How the United States’ confrontation with North African raiders established its legitimacy on the world stage

For the fledgling United States of America, the first major foray onto the international stage came off the North African coast in the waters of the Mediterranean Sea. When Barbary corsairs preyed on American merchant ships, their young government and new navy were compelled to step in. Barbary Entanglements shows how interactions with the “Barbary states”—the independent empire of Morocco and the semi-autonomous Ottoman regencies of Algiers, Tunis, and Tripoli—over the issue of privateering transcended economic grievances and allowed American consuls and servicemen to demonstrate the viability and reliability of their new nation within the European diplomatic system. More than simply protecting trade, US intervention against Barbary corsairs between 1784 and 1825 aimed to establish American sovereignty and demonstrate treaty-worthiness to their European “sister nations.”
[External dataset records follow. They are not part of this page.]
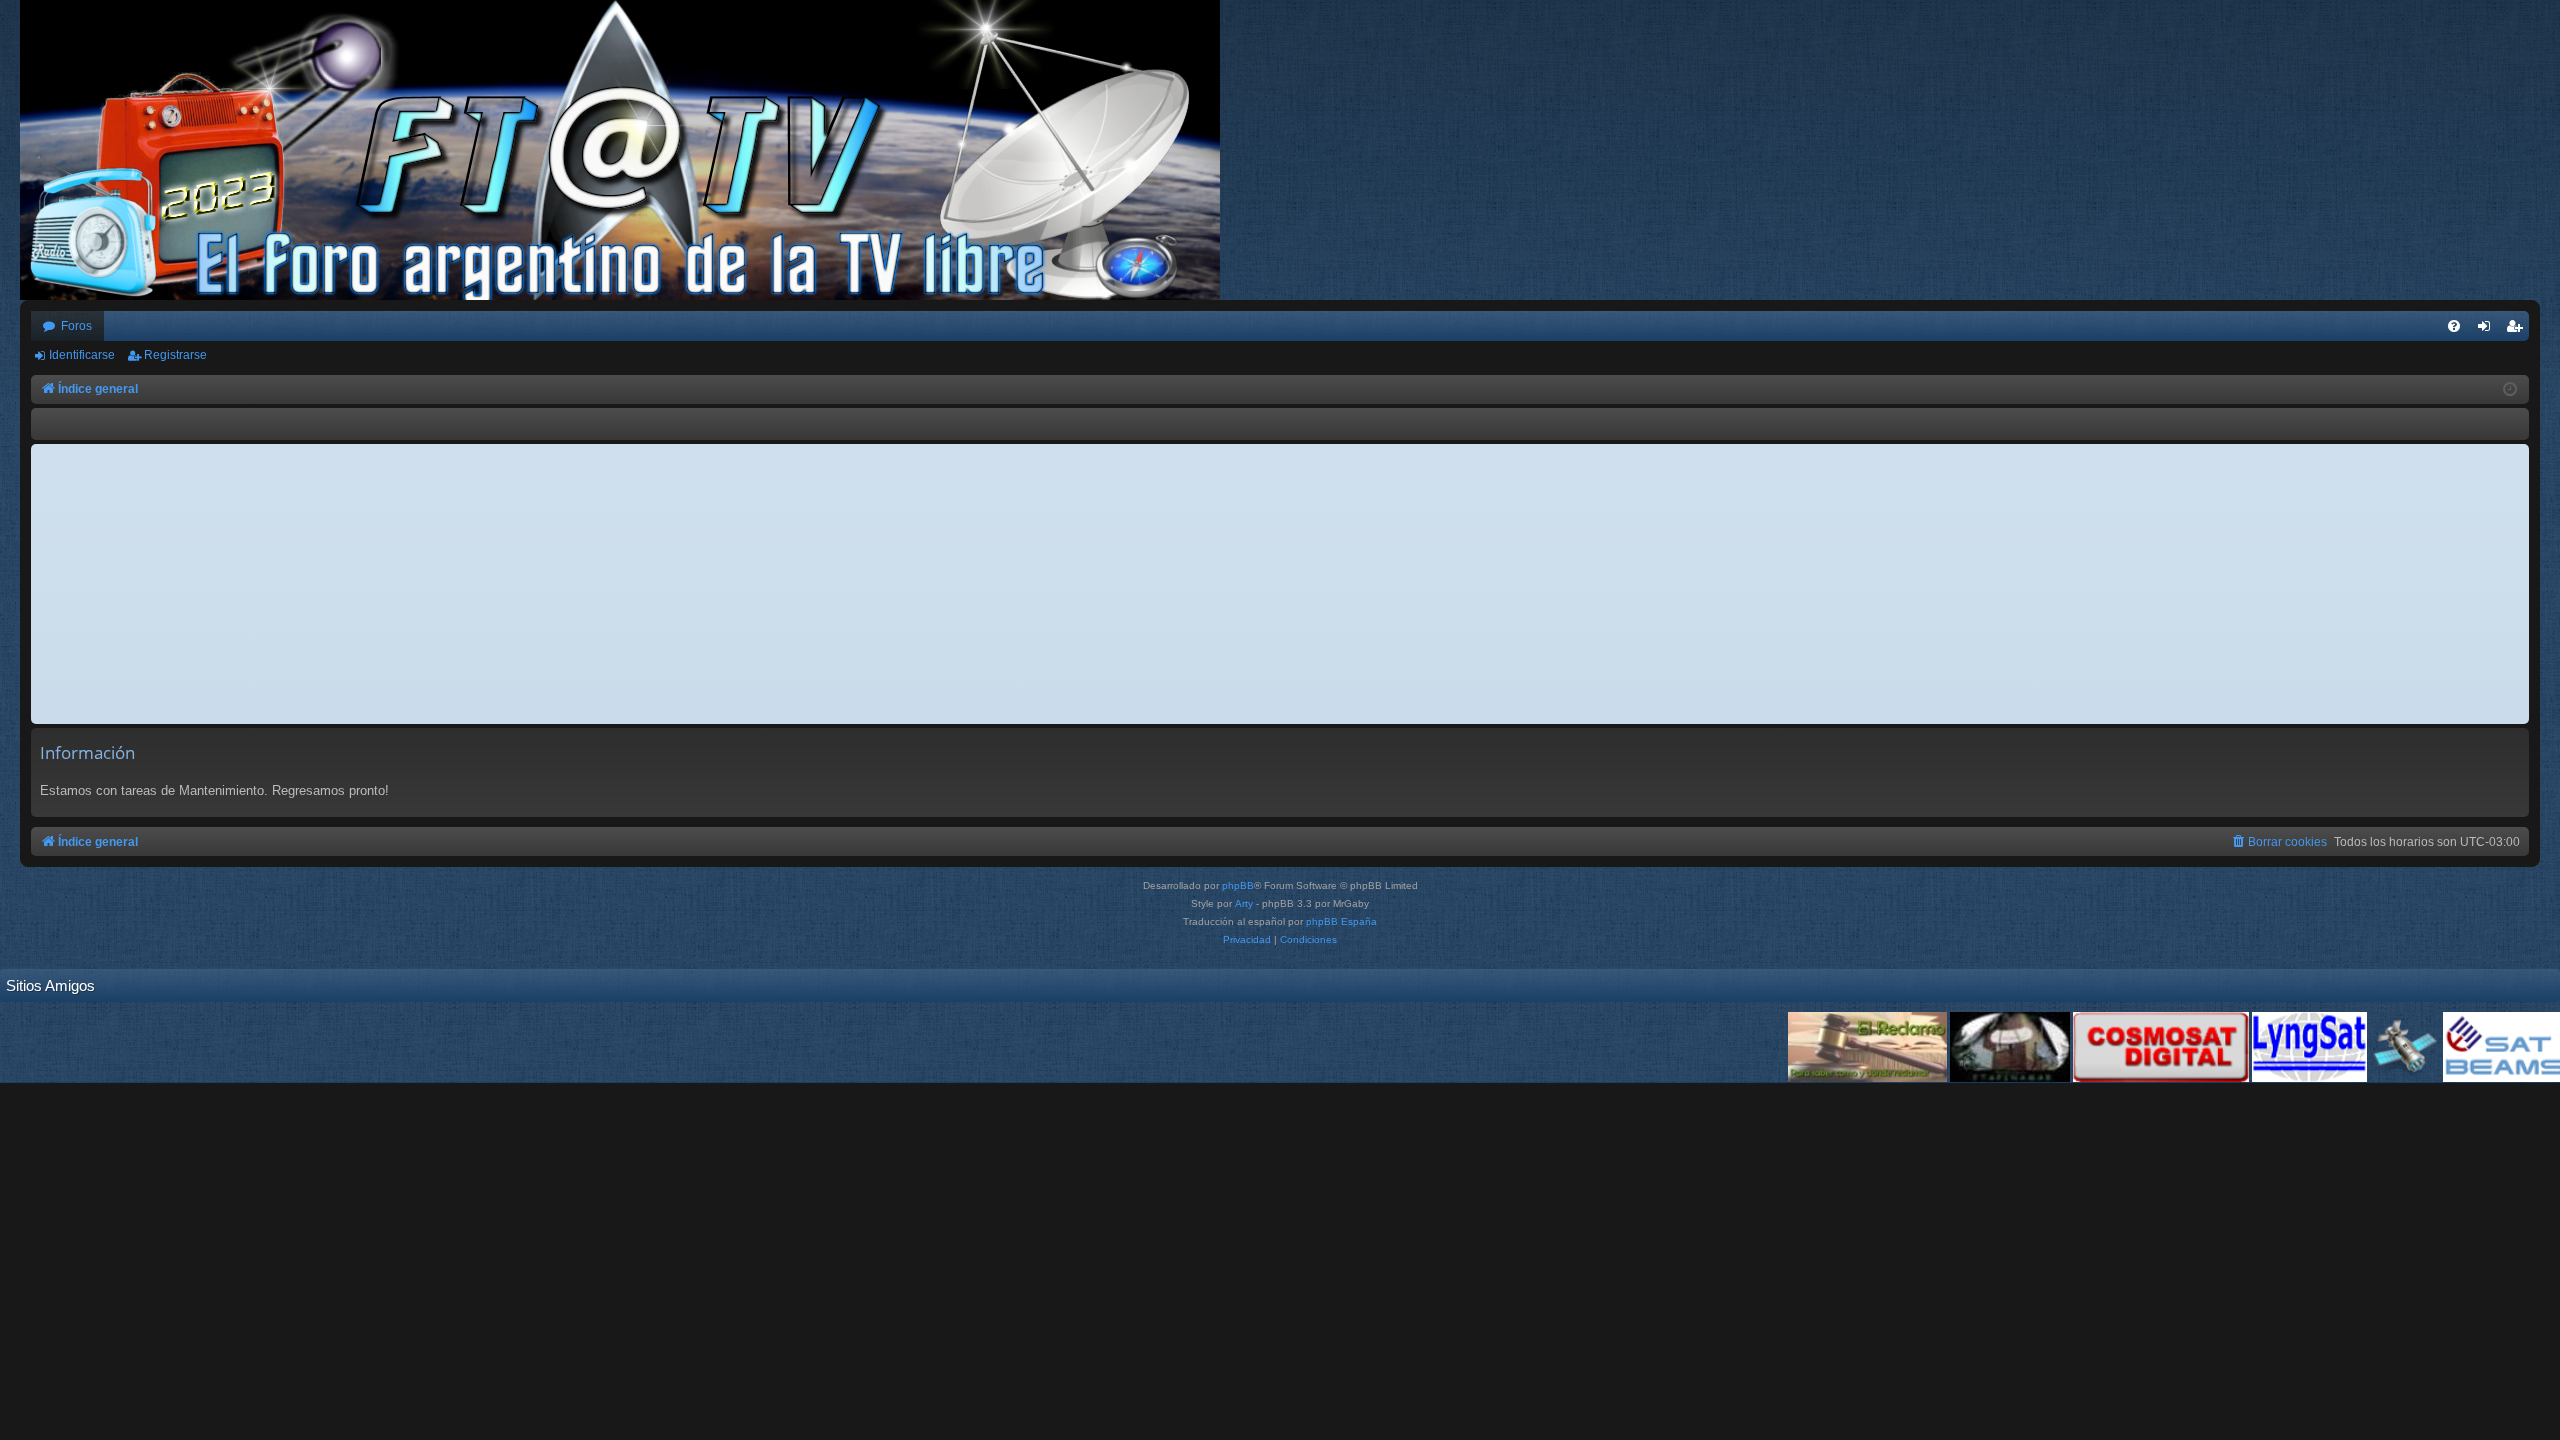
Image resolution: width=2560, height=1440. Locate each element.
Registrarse (175, 355)
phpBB (1238, 885)
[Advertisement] (1280, 584)
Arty (1244, 903)
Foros (76, 326)
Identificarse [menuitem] (2488, 330)
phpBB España (1341, 921)
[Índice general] (630, 150)
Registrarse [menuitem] (2518, 330)
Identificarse (82, 355)
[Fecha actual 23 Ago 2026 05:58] (2510, 390)
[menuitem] (2454, 326)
In this deeply researched and insightful study, John Chamberlin not only offers a granular account of how the “Barbary system” of corsairing and ransom-slavery worked over four decades. He also highlights nascent federal authorities’ coordinating diplomatic efforts with lesser European powers such as Sweden and Denmark to gain legitimacy, and he makes unprecedented use of Arabic language sources to reframe what we know about the development of early American foreign policy. In the process, he offers a dramatic retelling of how the United States first announced itself as a force to be reckoned with on the international scene.